In its original conception and configuration, the design of this strategy was intended to harm African Americans, or black folks, or, as they were deemed at the time, Negroes. Whether this is true is not up for debate. As noted above, in his official capacity, an RNC Chair formally apologized for using the Southern Strategy to exploit racial consciousness to the detriment of African Americans. Full stop!

That happened. And now, as they say at the directional signs in the mall, “You are here.” Louisiana, North Carolina, Virginia, and Alabama, four Southern states where recent voting patterns have re-awakened the notion of a Southern Strategy; reinterpreted, if you will, this time with a positive spin for African Americans.
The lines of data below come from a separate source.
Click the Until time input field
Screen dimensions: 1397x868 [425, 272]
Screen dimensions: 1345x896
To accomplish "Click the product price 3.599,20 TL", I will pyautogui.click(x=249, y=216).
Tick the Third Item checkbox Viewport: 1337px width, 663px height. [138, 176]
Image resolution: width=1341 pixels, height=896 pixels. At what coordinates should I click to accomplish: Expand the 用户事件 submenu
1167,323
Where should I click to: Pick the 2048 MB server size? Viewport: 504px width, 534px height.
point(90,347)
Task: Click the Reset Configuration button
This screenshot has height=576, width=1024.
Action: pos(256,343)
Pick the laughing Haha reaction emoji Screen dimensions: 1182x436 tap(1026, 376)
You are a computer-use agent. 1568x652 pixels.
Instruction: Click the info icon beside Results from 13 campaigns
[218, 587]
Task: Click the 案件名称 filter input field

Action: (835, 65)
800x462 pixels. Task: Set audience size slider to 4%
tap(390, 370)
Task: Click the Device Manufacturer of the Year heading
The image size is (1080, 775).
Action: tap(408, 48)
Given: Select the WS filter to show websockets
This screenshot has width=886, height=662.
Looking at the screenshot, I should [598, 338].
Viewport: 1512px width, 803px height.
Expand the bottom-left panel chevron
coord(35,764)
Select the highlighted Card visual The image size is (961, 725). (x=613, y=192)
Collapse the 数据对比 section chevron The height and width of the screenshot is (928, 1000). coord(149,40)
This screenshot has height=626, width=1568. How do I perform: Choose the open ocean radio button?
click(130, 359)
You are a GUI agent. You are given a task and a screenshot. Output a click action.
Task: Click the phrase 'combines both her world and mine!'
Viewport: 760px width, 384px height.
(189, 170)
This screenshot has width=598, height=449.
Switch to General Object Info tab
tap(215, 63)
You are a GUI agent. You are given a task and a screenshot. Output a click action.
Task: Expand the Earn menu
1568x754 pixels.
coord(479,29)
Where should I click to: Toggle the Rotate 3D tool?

In the most recent of the preceding cases, Alabama, Doug Jones pulled out an improbable upset win against Judge Roy Moore. In a race in which the Republican President of the United States endorsed the conservative, evangelical, racially regressive candidate, stoking sentiments similar to those leveraged in the original Southern Strategy, Democrats responding by forging a coalition that included their base supporters, millennial voters, moderate white Alabamans of both Parties, centrist white-collar white voters, college-educated suburban whites (especially women), and minorities, especially the Democratic Party’s most loyal go-to voters, African Americans. The latter voted in numbers in excess of their proportion of the population, and at percentage higher than they did for Barack Obama in 2008 and 2012.

As Democratic constituencies become more energized, and many suburban swing voters trending toward being uneasy with President Trump, Southern Democrats are suddenly finding a potentially viable path to assembling a coalition similar to the one used in other regions of the country. This is a development Democrats in the South are hoping to leverage into competing for, and perhaps winning suburban House districts in 2018, but also possibly statewide contests, including the Governor’s race in Georgia, and the Senate seat in Tennessee.

It’s far too early to project any sort of full-fledged Democratic revival. After all, the Party has quite a ways to come in order to characterize them as having recovered. During the 2016 election, Trump beat Hillary Clinton in all 11 states of the Confederacy, except Virginia. He carried Alabama by 28 percentage points, and over 590,000 votes. Counting Mr. Jones win last week, Democrats still four of the region’s 22 Senate seats, and just 3 of the 11 Southern Governors’ mansions.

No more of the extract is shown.